The Financial Crimes Enforcement Network (FinCEN) is asking for comments by Feb. 14 on a notice of proposed rulemaking it released in December regarding access to beneficial owner information (BOI) under the Corporate Transparency Act (CTA). Starting Jan. 1, 2024, most companies created in or registered to do business in the United States must report information about their beneficial owners to FinCEN. Information collected by FinCEN from the beneficial owner reports will be kept in a nonpublic database, the forthcoming "Beneficial Ownership Secure System."
Treasury's FinCEN describes a company's beneficial owners as the persons "who ultimately own or control the company." Disclosing information about them will "help law enforcement and national security agencies prevent and combat money laundering, terrorist financing, tax fraud, and other illicit activity, as well as protect national security," FinCEN said in its Notice of Proposed Rulemaking (NPRM) issued in December.
Under the CTA, access to beneficial ownership information (BOI) is granted to federal agencies engaged in national security, intelligence, or law enforcement activities; state, local, and tribal law enforcement agencies with court authorization; financial institutions with customer due diligence requirements and regulators supervising them for compliance with such requirements; foreign law enforcement agencies, prosecutors, judges, and other agencies that meet specific criteria; and Treasury officers and employees under certain circumstances.
The proposed regulations would implement the strict protocols on security and confidentiality required by the CTA to protect sensitive personally identifiable information (PII) reported to FinCEN. The NPRM explains the circumstances in which specified recipients would have access to BOI and outlines data protection protocols and oversight mechanisms applicable to each recipient category.
In September 2022, FinCEN issued a final rule establishing a beneficial ownership information reporting requirement and covering definitions, applicability, and exceptions of the regime. The rule will require most companies created in or registered to do business in the United States to report information about their beneficial owners to FinCEN, effective Jan. 1, 2024.
Under the rule, reporting companies created or registered before Jan. 1, 2024, will have until Jan. 1, 2025, to file their initial reports. Reporting companies created or registered after Jan. 1, 2024, will have 30 days after creation or registration to file their initial reports.

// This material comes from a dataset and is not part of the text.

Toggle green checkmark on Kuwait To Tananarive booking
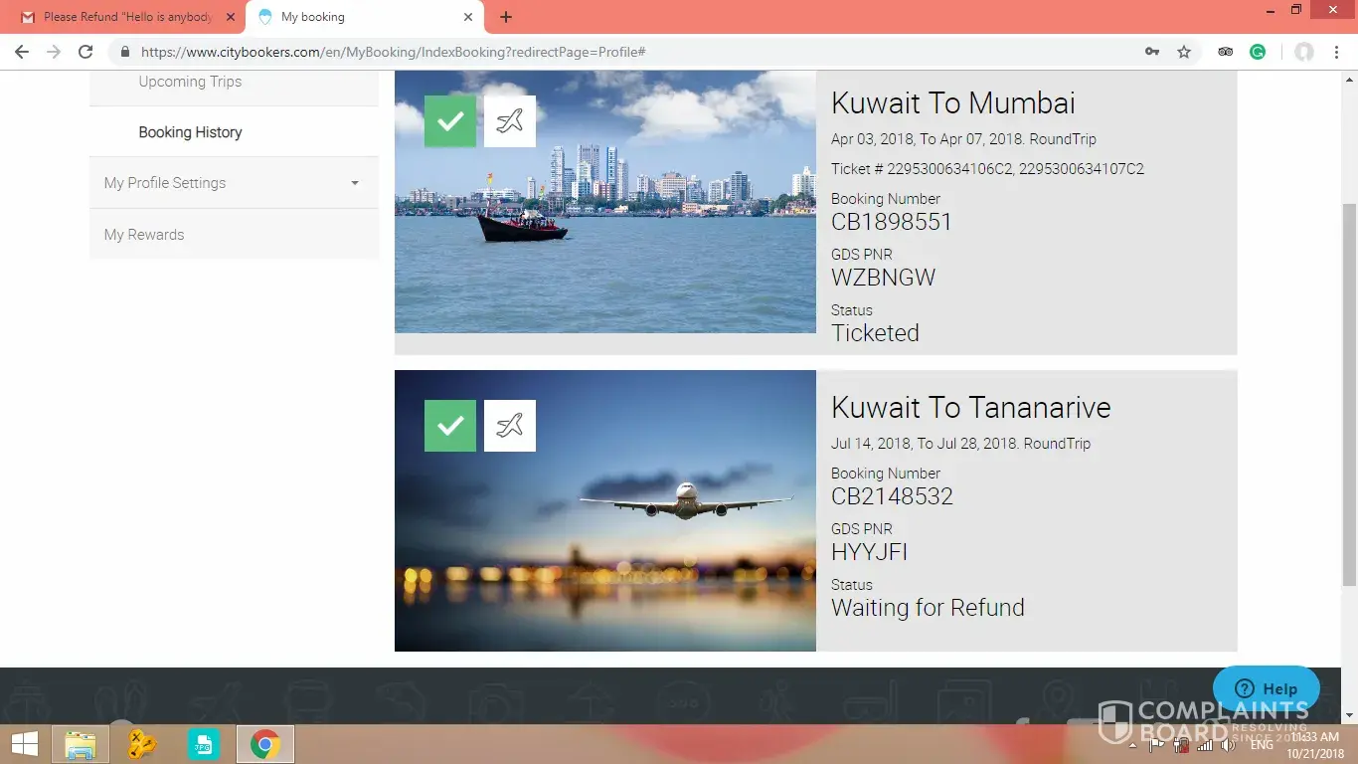The width and height of the screenshot is (1358, 764). pos(450,426)
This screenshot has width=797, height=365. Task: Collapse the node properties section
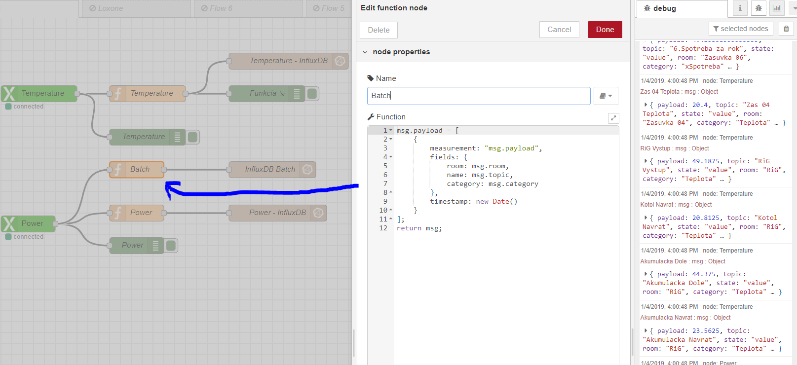[x=365, y=52]
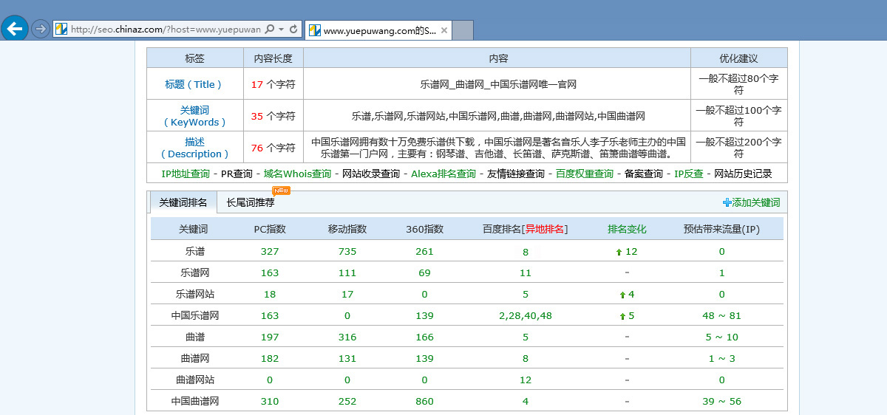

Domestic reporting companies are corporations, limited liability companies (LLCs), or any entity created by the filing of a document with a secretary of state or any similar office under the law of a state or Indian tribe. Foreign reporting companies are corporations, LLCs, or any other entity formed under the law of a foreign country that is registered to do business in any state or tribal jurisdiction by the filing of a document with a secretary of state or any similar office. FinCEN anticipates that this definition will include most limited liability partnerships, limited liability limited partnerships, business trusts, and most limited partnerships, in addition to corporations and LLCs.
The rule requires reporting companies to file reports with FinCEN that identify two categories of individuals: (1) the beneficial owners of the entity; and (2) the company applicants of the entity.
The term "beneficial owner" means any individual who, directly or indirectly, either (1) exercises substantial control over a reporting company or (2) owns or controls at least 25% of the ownership interests of a reporting company.
The "company applicant" is either the individual who directly files the document that creates the entity or, in the case of a foreign reporting company, the document that first registers the entity to do business in the United States or the individual who is primarily responsible for directing or controlling the filing of the relevant document by another. However, entities in existence or registered at the time of the effective date of the rule do not have to identify and report on their company applicants.
Reporting companies must provide FinCEN with the name, birthdate, address, and a unique identifying number and issuing jurisdiction from an acceptable identification document (and the image of such document) for each beneficial owner and company applicant.
The AICPA submitted comments to FinCEN in February 2022, urging it to consider the burden and cost imposed by BOI reporting requirements affecting an estimated 25 million small businesses, including small CPA firms.
The Corporate Transparency Act is part of the Anti-Money Laundering Act, which is part of the 2021 National Defense Authorization Act, P.L. 116-283.